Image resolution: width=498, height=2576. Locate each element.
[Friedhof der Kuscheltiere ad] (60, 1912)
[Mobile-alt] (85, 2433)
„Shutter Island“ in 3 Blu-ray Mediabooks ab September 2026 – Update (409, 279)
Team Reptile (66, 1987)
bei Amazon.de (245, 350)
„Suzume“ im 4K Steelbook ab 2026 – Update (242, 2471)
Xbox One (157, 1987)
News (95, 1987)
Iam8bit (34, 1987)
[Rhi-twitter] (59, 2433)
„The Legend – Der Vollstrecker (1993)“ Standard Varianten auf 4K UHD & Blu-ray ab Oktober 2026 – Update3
---------------
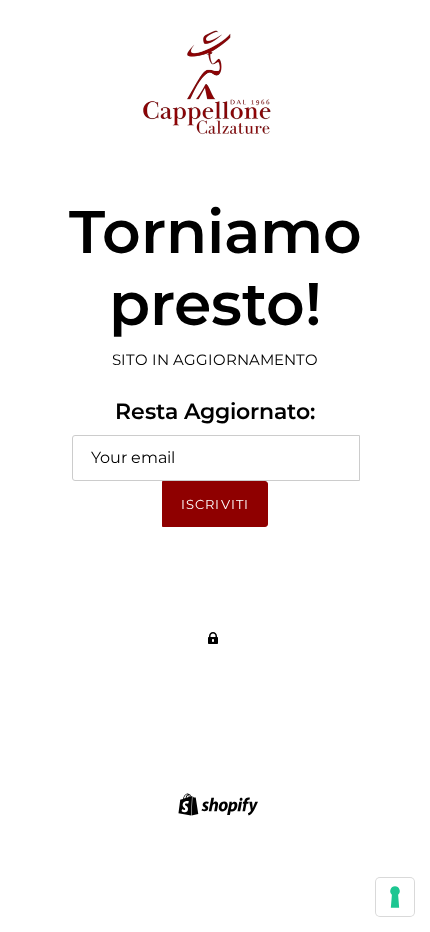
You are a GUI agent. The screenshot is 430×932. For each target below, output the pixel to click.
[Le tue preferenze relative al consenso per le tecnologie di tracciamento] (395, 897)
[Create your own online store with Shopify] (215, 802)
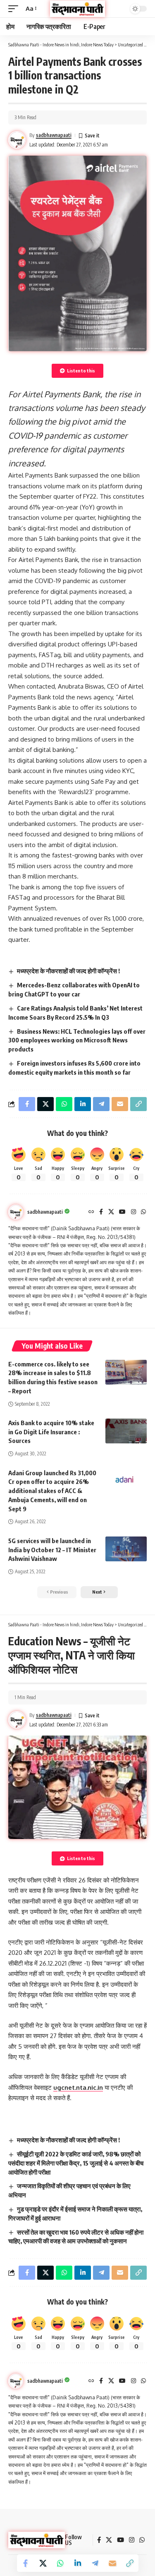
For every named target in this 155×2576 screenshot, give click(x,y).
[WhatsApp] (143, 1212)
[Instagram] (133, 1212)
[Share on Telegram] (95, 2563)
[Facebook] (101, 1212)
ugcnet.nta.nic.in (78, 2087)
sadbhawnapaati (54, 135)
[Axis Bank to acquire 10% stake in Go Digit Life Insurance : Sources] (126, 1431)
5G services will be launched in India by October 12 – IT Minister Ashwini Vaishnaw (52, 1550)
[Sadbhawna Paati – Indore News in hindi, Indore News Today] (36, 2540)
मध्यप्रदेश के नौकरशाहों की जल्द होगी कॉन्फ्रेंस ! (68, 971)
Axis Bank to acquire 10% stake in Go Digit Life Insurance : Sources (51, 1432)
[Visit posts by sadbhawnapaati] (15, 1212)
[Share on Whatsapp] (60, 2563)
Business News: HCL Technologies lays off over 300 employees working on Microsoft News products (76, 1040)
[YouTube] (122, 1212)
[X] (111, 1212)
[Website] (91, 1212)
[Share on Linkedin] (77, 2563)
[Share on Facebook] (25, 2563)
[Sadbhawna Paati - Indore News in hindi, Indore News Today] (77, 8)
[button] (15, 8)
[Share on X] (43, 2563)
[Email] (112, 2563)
---------------
Aim of the exercise => Above are the entries. Quote exactly the lines from the one bearing "ugcnet.nta.nic.in (78, 2087)" through the one bearing "मध्यप्रदेश के नौकरशाहों".

Exercise result =>
ugcnet.nta.nic.in (78, 2087)
sadbhawnapaati (54, 135)
[Axis Bank to acquire 10% stake in Go Digit Life Insurance : Sources] (126, 1431)
5G services will be launched in India by October 12 – IT Minister Ashwini Vaishnaw (52, 1550)
[Sadbhawna Paati – Indore News in hindi, Indore News Today] (36, 2540)
मध्यप्रदेश के नौकरशाहों की जल्द होगी कॉन्फ्रेंस ! (68, 971)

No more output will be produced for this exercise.